**Excerpts from a dataset**
┄┄┄┄┄┄┄┄┄┄

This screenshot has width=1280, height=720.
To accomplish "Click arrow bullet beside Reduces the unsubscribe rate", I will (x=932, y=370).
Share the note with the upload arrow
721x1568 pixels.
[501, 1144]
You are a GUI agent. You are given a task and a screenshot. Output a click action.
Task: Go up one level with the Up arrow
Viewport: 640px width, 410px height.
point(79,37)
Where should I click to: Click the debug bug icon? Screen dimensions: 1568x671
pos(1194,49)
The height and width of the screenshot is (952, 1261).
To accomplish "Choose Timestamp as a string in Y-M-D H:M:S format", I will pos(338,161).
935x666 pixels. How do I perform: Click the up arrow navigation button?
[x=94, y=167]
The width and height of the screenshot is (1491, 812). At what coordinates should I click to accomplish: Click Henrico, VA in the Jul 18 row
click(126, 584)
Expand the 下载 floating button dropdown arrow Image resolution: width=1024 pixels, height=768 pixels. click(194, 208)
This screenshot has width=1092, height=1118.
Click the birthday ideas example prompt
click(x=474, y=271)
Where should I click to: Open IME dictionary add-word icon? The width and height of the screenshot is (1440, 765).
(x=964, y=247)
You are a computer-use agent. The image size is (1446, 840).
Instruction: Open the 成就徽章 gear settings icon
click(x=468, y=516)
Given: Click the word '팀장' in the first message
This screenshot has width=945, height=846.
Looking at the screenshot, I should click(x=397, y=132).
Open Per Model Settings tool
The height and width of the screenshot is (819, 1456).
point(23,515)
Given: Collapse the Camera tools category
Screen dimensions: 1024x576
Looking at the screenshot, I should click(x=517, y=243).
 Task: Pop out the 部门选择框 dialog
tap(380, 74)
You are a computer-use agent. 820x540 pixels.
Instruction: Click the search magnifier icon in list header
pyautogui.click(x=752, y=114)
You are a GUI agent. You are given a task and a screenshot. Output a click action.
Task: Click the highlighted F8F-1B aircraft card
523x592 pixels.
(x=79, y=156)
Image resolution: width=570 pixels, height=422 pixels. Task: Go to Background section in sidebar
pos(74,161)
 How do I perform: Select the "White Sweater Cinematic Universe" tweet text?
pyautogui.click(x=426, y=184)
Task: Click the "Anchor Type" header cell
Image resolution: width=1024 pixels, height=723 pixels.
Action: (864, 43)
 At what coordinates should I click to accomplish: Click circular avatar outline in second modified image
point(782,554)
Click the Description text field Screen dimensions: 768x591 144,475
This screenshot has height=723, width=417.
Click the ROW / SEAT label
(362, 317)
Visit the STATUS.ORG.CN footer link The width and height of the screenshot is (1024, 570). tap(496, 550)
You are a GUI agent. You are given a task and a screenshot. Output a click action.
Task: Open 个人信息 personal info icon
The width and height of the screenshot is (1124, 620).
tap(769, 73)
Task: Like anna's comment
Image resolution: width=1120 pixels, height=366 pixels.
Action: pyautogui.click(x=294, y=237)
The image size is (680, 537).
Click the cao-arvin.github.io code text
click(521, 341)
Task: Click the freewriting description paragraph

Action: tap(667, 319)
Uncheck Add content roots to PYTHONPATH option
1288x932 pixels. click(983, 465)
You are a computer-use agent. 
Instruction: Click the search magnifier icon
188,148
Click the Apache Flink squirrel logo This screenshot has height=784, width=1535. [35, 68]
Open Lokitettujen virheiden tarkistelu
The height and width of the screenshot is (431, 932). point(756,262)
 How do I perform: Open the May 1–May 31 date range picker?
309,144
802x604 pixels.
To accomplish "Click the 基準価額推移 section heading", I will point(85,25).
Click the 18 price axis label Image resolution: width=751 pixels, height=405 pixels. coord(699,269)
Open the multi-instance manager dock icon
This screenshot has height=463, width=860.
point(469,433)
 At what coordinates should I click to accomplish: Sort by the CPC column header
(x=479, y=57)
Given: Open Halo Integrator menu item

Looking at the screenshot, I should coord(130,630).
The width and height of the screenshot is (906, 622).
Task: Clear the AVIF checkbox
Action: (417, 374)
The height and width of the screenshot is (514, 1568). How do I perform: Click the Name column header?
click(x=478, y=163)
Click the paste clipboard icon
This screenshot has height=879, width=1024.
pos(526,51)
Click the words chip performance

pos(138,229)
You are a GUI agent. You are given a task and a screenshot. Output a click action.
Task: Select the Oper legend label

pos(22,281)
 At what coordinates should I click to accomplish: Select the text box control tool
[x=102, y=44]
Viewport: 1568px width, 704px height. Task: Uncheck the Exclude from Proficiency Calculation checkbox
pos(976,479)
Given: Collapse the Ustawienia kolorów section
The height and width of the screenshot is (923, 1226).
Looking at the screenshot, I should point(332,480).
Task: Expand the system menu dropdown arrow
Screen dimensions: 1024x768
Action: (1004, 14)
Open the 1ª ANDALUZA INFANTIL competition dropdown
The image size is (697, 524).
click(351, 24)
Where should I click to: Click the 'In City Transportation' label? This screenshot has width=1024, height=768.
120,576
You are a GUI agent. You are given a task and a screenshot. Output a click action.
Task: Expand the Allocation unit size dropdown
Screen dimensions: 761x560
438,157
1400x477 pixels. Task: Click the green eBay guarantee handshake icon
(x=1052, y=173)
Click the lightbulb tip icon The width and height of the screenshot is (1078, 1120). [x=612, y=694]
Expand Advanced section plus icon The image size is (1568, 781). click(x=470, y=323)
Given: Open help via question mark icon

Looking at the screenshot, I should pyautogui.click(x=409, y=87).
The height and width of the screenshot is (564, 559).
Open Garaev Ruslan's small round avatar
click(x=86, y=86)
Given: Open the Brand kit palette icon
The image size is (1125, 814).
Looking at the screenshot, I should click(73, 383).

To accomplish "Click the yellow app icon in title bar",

┄┄┄┄┄┄┄┄┄┄

**YOUR INSTRUCTIONS**
Answer with one number, namely how many lines in the records contain the string "will".

**SOLUTION TO THIS EXERCISE**
3